On Saturday, we had a jam packed family day.  With ski team at the Weston Ski Track and piano lessons at two different times on Sundays and my husband training for an Ironman we don’t have much family time an any given day, so this was a real treat.

We started off with Dads Do Good at a math event.  My children both enjoy math, or what they know as math, which involves a lot of puzzles, games and manipulatives since they are in Kindergarten and 2nd grade.  What’s not to love?

Going into it, I wasn’t sure what to expect aside from trying out some new math apps and games.  The children’s corner had some great manipulatives (chain links, unifix cubes, pattern blocks). In addition there was a huge selection of children’s mathematical picture books.

On the panel, were Emmanuel Schanzer, Doctoral Student at Harvard and founder of Bootstrap, Ethan Danahy of Tufts University, Kristina Buenafe Boston Public School Math teacher, Archana Dubey parent and owner of math and reading tutoring program in Waltham, and Lindsay Wurst Editor at Houghton Mifflin Harcourt.

The games the children explored included Singapore Bar Method Math and Number Stax both by Houghton Mifflin Harcourt.  My youngest watched the older kids on the Wii play Carmen San Diego‘s mystery adventure game with math built into it.

Discussions with the panel all highlighted the value and the limitations of everything from apps and games to parent, teacher, and tutor help.  It was unanimous that screen time cannot replace face to face math discussions.

Whether you have a fear of math from a math trauma in your own education, or you just don’t remember ever learning math the way your children are it was clear that accepting limitations is something we all need to do and just get over.

I think the problem is that math is a subject that encompasses more than arithmetic or computation but it is all clumped under the subject “math”.  It would be like putting foreign languages, spelling, writing, handwriting, history, reading, reading comprehension all under “language arts”.  Not only does math not capture the breadth of the subject but, as Emanuel Schanzer stated, “Algebra is not a continuation of arithmetic just as creative writing is not a continuation of spelling”.

I think that’s why so often people have the experience “I used to be really good at math but…” or “I used to hate math but…”  For example, my father’s a mathematician and math has been his passion and his life since he was a child.  Ask him to do a simple computation though and there will be a long pause followed by most likely the wrong answer.  For myself, in AP Chemistry I could always figure out the formula needed and set it up correctly, but 9 times out of 10 I would never have the right answer.  I’m a bit better than my dad at mental arithmetic but too impatient to figure out where I messed up a number here or there.

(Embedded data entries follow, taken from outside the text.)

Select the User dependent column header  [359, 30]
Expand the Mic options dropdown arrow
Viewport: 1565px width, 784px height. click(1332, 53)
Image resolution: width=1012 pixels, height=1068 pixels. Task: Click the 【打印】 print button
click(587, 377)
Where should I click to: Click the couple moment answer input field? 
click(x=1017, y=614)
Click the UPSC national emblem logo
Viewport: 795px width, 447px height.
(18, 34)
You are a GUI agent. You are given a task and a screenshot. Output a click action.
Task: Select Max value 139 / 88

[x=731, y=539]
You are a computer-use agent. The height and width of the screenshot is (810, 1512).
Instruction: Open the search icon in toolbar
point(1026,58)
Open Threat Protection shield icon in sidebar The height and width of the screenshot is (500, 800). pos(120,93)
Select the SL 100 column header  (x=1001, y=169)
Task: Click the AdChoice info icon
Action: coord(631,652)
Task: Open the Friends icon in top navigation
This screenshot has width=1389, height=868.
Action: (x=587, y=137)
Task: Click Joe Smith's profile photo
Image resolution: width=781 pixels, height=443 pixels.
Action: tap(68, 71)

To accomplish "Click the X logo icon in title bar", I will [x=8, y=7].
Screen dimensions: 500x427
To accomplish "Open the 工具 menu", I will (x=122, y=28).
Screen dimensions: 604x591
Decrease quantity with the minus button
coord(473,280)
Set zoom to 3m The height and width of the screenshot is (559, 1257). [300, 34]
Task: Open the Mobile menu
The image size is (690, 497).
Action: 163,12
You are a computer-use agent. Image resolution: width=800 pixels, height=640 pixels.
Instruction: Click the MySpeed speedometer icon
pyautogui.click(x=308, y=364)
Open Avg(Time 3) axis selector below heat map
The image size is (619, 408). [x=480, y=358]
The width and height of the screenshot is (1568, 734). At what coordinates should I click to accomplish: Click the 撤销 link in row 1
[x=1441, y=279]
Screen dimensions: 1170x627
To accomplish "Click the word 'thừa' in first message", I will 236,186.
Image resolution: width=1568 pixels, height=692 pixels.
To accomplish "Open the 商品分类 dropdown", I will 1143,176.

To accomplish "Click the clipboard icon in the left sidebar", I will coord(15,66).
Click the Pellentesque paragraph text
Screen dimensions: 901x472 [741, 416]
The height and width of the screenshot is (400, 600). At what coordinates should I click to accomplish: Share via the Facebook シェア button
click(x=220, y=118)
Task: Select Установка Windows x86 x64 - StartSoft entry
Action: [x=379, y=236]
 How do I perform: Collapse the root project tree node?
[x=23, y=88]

So not only do we have different learning styles (there was talk of Howard Gardner’s multiple intelligences) but math comes in all kinds of “flavours”, textures and forms.  Now take you and your experiences, your child, your child’s teacher and their experiences add in different learning styles and teaching styles and try to get everyone from point a to point b.  Not an easy task.

A few tips I did learn though to help navigate this journey are:

– Remember that math has changed.  Your child will go from being asked to give an answer to understand or navigate a process.

-Math takes practice.  Just like anything else, practice makes perfect.

– I also learned about some good resources online:

Khan AcademyWhat Works ClearinghouseWolfram MathmaticaComputer Science Teachers OrganizationAssociation for Computer MachineryBootstrapBrainpop, abcya.

Not a part of Dads do Good’s math event, but also a great local program providing opportunities for children to do more with science and technology is Parts and Crafts and mentioned at the event was also Tufts robotics programs for children and children and parents together.

We all had a great time!  Thank you to all involved.